(Collected data entries)

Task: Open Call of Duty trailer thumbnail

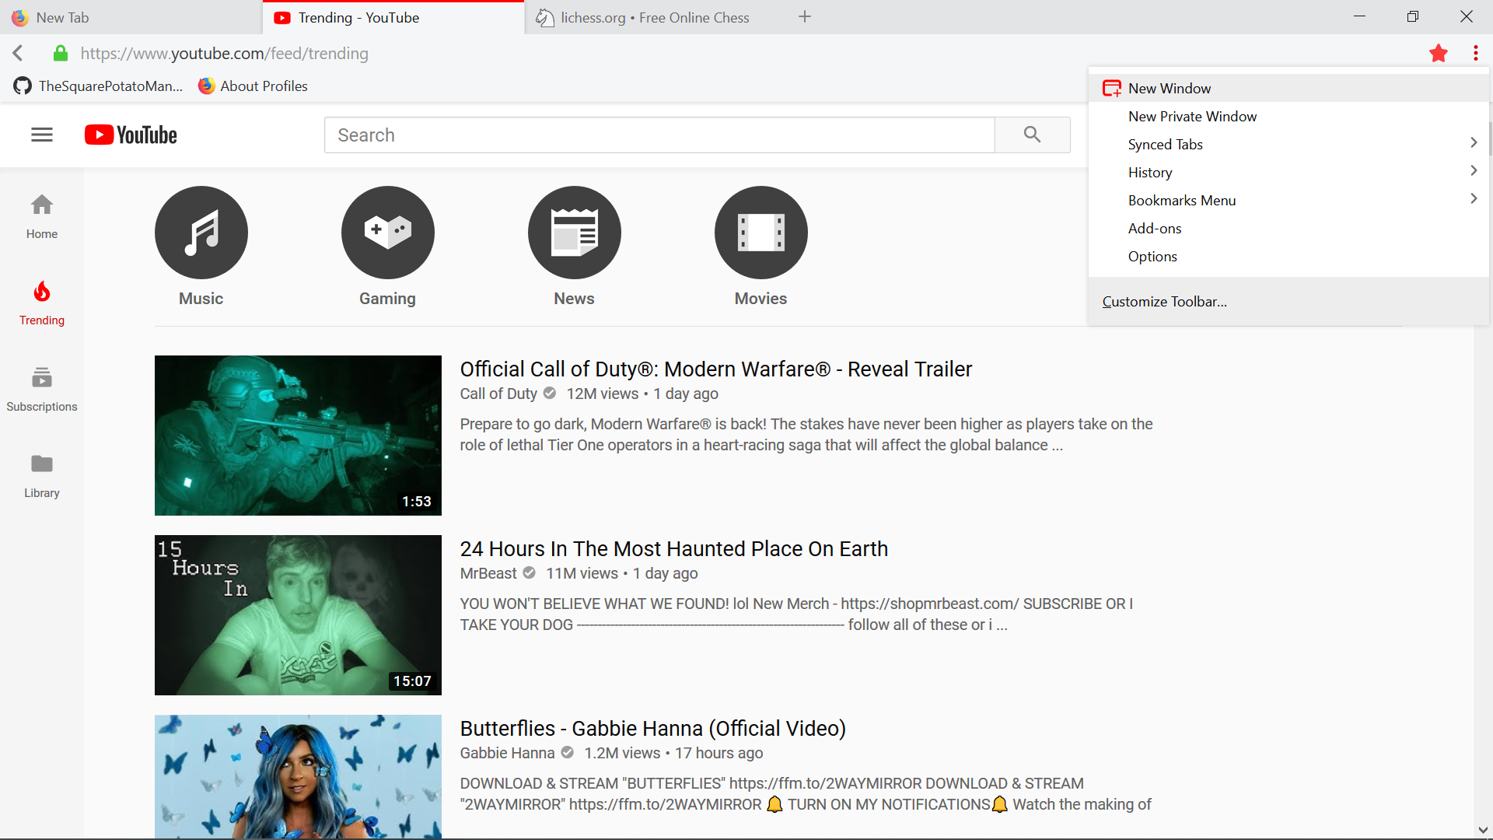Action: (298, 436)
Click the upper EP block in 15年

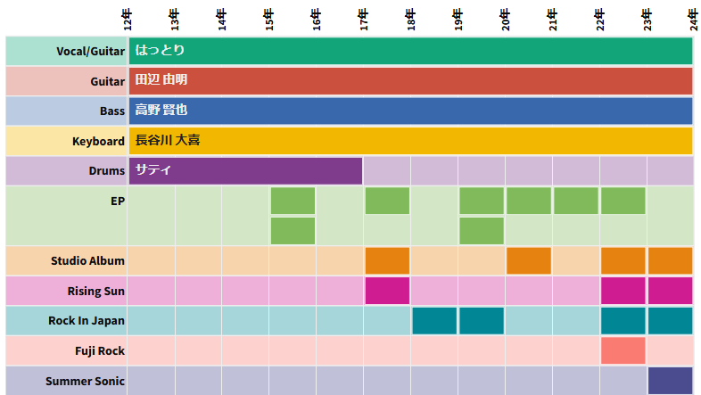[x=293, y=201]
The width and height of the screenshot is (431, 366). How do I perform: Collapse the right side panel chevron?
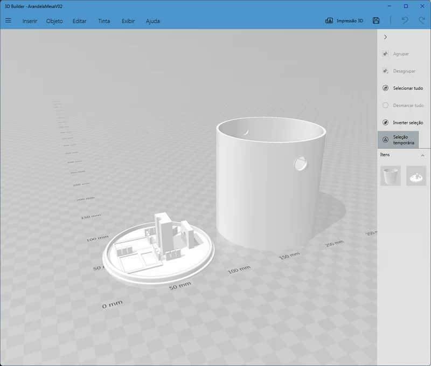tap(385, 37)
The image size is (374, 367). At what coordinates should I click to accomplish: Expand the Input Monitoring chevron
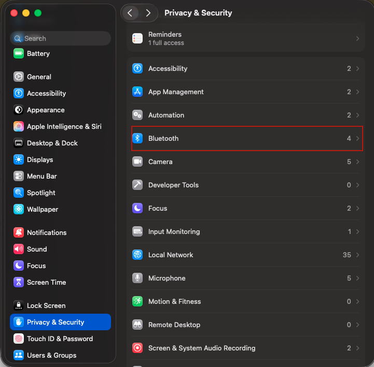[x=357, y=231]
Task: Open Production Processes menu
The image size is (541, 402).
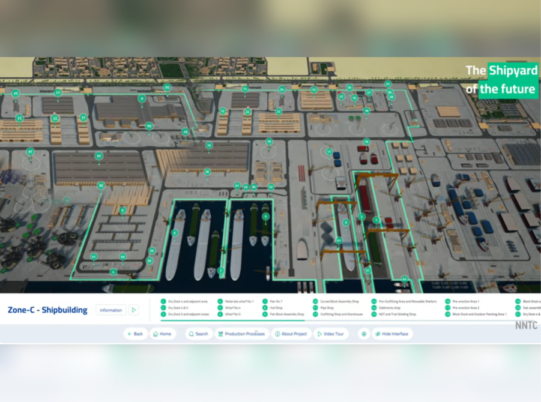Action: pyautogui.click(x=241, y=334)
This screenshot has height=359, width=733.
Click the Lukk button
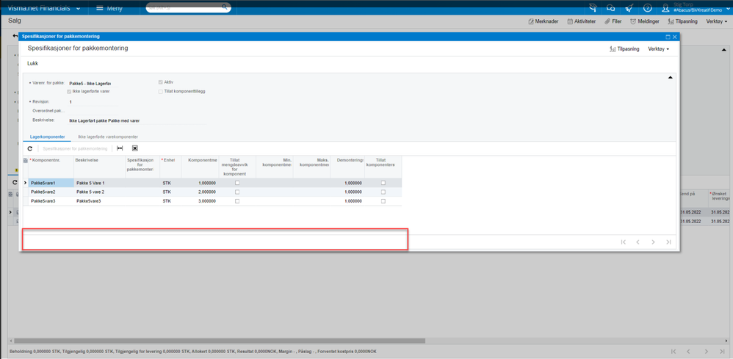tap(33, 63)

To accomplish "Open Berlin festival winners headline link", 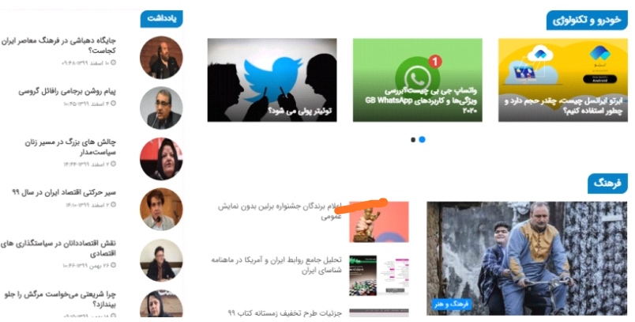I will click(280, 211).
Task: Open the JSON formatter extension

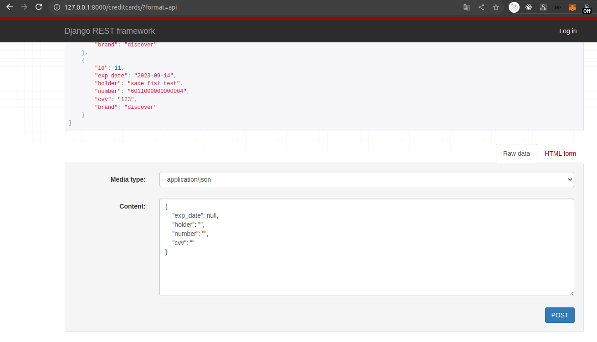Action: tap(557, 7)
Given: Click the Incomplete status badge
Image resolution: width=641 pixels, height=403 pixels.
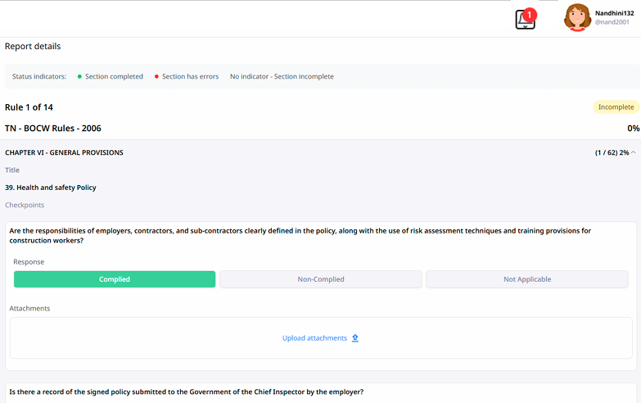Looking at the screenshot, I should [616, 107].
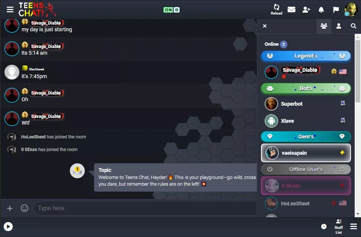
Task: Click the report flag icon
Action: pyautogui.click(x=336, y=9)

**Work to be completed**.
Copy out, word for word, the stretch of the material from the line containing "Task: Open the JSON formatter extension" through the end, omitting the pictures.

**Complete answer**.
Task: Open the JSON formatter extension

Action: tap(557, 7)
Given: Click the Incomplete status badge
Image resolution: width=641 pixels, height=403 pixels.
Looking at the screenshot, I should [616, 107].
Task: Click the report flag icon
Action: pyautogui.click(x=336, y=9)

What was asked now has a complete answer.